Ci sono troppe omelie mondane nelle quali la parola di Dio è ormai un incomodo
Il messaggio diffuso dal vescovo di Parma per Sant’Ilario è abbastanza allucinante: una lezioncina sociologica in cui non nomina il Santo una volta, preferendo citare Galimberti e Bauman
Sant’Ilario, patrono della mia città, mi devo giustificare. L’altro giorno non sono venuto in Duomo alla messa in tuo onore. Da tempo evito le funzioni celebrate dai vescovi, ovunque e con particolare attenzione a Parma dove nel 2016 monsignor Solmi cedette il pulpito della cripta a un imam. Tu, Sant’Ilario, che contro i vescovi eretici scrivesti addirittura un libro (“Adversus Valentem et Ursacium”), spero capirai questo mio esilio interno, questo mio ritirarmi nei santuari mariani e nelle chiese dei frati. Io non sono un Santo e forse sbaglio ma non ho abbastanza fede per sopportare omelie mondane in cui la parola di Dio è ormai un incomodo. Il messaggio diffuso dal vescovo per Sant’Ilario (l’ho letto su internet) è abbastanza allucinante.

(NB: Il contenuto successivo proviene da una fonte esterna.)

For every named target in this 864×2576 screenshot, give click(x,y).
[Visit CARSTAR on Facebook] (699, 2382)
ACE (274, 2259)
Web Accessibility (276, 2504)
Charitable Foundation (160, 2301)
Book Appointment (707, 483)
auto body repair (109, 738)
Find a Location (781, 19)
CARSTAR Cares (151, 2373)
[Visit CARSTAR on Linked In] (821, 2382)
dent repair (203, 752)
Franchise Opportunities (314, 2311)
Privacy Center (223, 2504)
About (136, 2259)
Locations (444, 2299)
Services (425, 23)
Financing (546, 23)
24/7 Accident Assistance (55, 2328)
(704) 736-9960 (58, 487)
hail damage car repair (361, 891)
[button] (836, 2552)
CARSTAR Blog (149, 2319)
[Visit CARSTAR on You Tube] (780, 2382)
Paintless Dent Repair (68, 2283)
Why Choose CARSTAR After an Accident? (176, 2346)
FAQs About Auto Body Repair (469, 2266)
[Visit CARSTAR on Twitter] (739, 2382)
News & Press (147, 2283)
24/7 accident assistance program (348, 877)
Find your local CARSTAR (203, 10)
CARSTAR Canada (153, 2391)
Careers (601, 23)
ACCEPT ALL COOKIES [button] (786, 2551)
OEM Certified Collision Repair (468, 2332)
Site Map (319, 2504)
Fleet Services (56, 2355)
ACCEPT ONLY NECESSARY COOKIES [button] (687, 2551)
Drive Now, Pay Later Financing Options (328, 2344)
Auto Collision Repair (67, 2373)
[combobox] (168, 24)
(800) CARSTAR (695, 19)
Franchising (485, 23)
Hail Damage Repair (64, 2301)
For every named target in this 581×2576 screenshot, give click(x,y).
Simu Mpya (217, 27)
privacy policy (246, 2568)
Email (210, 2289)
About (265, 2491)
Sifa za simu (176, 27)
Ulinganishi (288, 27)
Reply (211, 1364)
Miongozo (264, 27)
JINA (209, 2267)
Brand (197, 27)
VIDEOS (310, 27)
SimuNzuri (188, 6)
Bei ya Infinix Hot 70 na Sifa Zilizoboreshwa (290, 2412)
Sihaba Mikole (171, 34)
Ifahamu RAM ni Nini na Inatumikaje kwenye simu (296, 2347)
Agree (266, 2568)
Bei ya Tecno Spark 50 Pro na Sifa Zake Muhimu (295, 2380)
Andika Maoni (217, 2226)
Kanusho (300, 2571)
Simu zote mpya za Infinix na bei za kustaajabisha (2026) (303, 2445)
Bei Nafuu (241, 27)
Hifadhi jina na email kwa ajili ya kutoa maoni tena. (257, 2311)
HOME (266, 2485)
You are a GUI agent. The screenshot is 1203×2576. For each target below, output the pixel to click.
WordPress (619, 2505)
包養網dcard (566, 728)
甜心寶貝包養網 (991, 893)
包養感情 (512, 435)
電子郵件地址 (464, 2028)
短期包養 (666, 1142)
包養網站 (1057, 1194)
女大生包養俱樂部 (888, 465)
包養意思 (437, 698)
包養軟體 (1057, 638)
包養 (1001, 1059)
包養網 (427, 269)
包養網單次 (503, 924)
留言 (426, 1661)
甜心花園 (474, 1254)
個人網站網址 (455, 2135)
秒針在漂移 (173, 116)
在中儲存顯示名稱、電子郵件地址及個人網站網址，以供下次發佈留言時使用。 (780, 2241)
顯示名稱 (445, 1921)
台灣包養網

Una lezioncina sociologica in cui non ti nomina una volta, preferendo citare Galimberti e Bauman per introdurre qualcosa che somiglia a una nuova religione, un cambio di orientamento da Dio a Bio: “Lo sviluppo della città nella logica di una ecologia integrale resta il fine al quale tutti debbono tendere”. Però, Sant’Ilario, non ti ho dimenticato, l’altro giorno in tuo onore ho mangiato le scarpette, i tradizionali biscotti a te dedicati (il pasticcere della Pasticceria Torino ti è rimasto fedele).